August is the traditional dumping ground for movies that aren't good enough to face the stiffer competition of an early summer release. Without a Paddle provides ample compost for the heap.
Seth Green in Without a Paddle.
Scott, I have discovered one of the best ways to enjoy a childish movie. Take a child with you to see it. I recently caught this on television with my sons and they loved it. The three best friends all act like juveniles and so a young male audience can certainly relate to them.
Some of the lines are fairly generic, "Billy's dead and he still has a better chance of getting laid than I do." I found several though, to be quite funny. I liked it when one of the guys christens a beer bottle on a rented canoe and the canoe owner says straight faced, "Thanks for breaking glass where my kids play."
My sons liked the antics of the bear and the hill billies. I liked Tom. "So you're saying you lost the map? You don't have it?" He asks Jerry. "No, I'm saying I forgot to hold on to it while my ass was free-falling over a 100 foot waterfall." Still not clear, he continues, " So you don't have it?"
Even Reynolds has a few funny scenes at the end. "I spent the best years of my life sittin' on the porch, playin' the harmonica, waitin' for somethin' better. And the years have been goin' by faster, and faster, and then, all of a sudden, I was an old man." He says wisely to Tom, who responds, "Well I bet you can play the shit outta that harmonica!"
Sure Scott, Without a Paddle is middle school humor, but there are some laughs to be had here.
Burt Reynolds (yes, that's Burt Reynolds) in Without a Paddle.
I was in the mood for some mindless, juvenile humor this morning and Without a Paddle certainly fit the bill. Sure the jokes are stupid and obvious, and most of the slapstick is pretty bad, but I was entertained by it in a very low brow way. Scott, you were a bit harsh in your review. It's not that bad.
You were particularly hard on the cast. Seth Green, Matthew Lillard and Dax Shepard are fine here. I mean it's not exactly Shakespeare after all and they are totally believable as three life long friends who know each other very well. They each convey a distinct personality. The script manages to sneak in just enough heart to offset the silly humor.
Clearly City Slickers was an inspiration for it but there is also a bit of Stand By Me as well. The tree house at the beginning looks similar to the one from that movie and the journey they take brings them face to face with a dead body.

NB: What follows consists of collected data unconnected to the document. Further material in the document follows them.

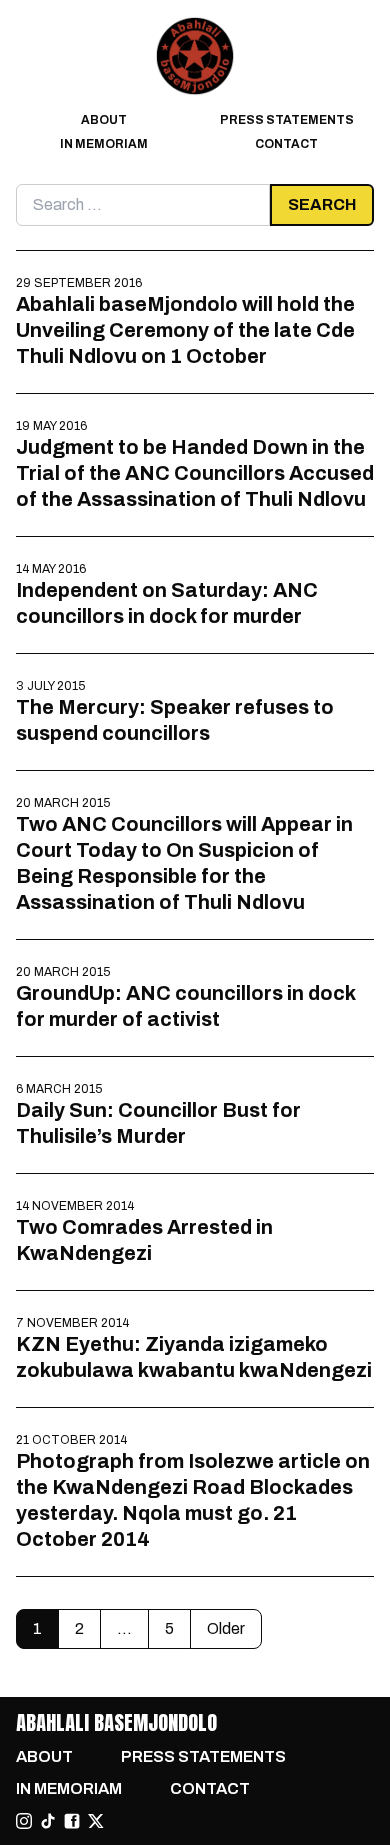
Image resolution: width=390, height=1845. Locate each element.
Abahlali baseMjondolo (116, 1722)
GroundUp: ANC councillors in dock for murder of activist (185, 1006)
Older (226, 1628)
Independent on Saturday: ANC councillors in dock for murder (167, 603)
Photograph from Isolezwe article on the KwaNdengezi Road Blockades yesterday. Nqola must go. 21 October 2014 (193, 1500)
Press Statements (287, 120)
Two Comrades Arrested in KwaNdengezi (144, 1240)
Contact (286, 144)
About (104, 120)
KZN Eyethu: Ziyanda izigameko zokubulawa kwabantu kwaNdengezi (194, 1357)
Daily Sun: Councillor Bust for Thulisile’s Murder (158, 1123)
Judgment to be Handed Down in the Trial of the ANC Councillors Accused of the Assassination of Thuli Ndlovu (195, 473)
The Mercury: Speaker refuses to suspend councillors (175, 720)
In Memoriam (104, 144)
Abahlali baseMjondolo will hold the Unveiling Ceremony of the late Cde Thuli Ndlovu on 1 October (185, 330)
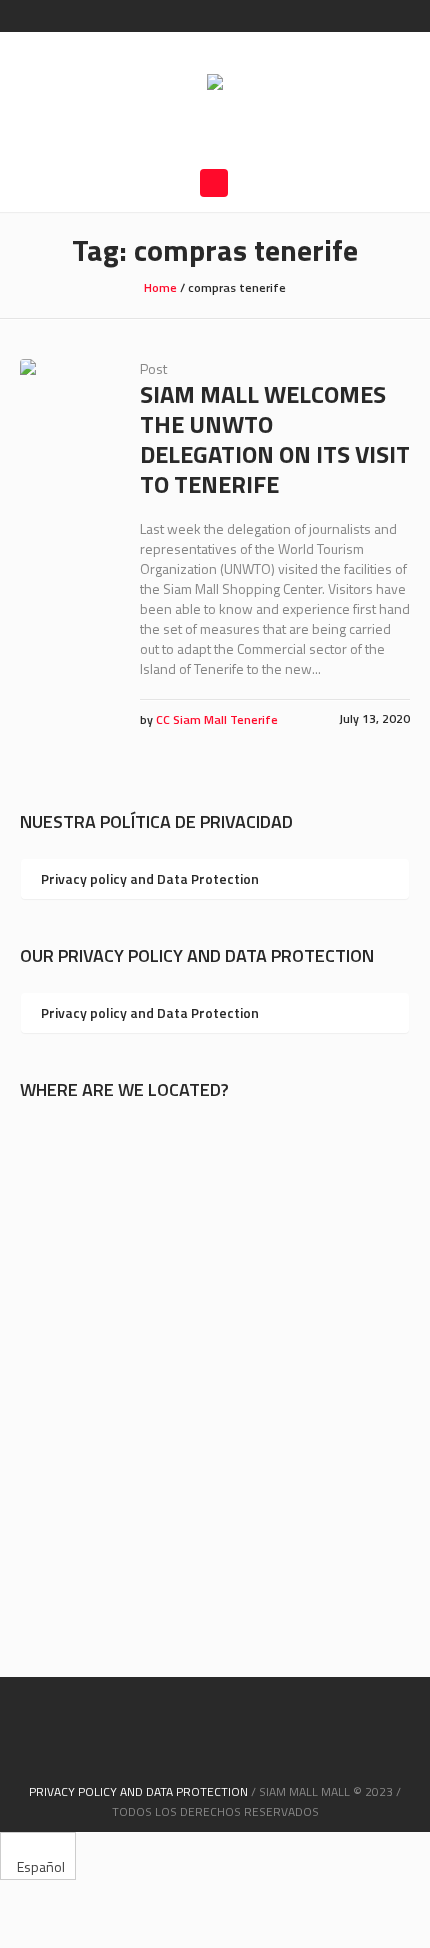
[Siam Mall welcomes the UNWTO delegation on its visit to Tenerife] (65, 404)
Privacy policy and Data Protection (150, 878)
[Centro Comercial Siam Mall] (215, 84)
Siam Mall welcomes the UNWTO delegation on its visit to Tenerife (275, 439)
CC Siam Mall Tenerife (217, 719)
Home (160, 287)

But the biggest inspiration was clearly Deliverance which Without a Paddle attempts to parody with the violent rednecks hunting down three men from the city who get lost while on a canoe trip. The appearance from that movie's star, Burt Reynolds, clinches the deal, even if the script fails to take full advantage of the comic possibilities. OK, so this movie is nowhere near as good as any of those I've mentioned but it is worth a few laughs.
The tree hugger chicks living in the elaborate tree house in the middle of the woods were mildly funny, even if their scene does end with bags of poo being dropped on the head's of the bad guys below. And, like my nephews, I laughed at the bear's antics, even though I'll freely admit it's incredibly stupid humor. The bear, by the way, was played by the hardest working bear in show business. Bart the Bear is his name and his impressive resumé includes Dr. Dolittle 2, Into the Wild, Zookeeper, and We Bought a Zoo.
Being from the same generation as the guys in the movie probably helped my enjoyment of it (although evidently it didn't for Scott). The C-3PO action figure brought back memories, as did the inclusion of Culture Club's first hit song “Do You Really Want To Hurt Me?” Without a Paddle is by no means a good movie but it is an occasionally entertaining one, provided you can watch it through the non-critical eyes of your 13-year-old inner-child.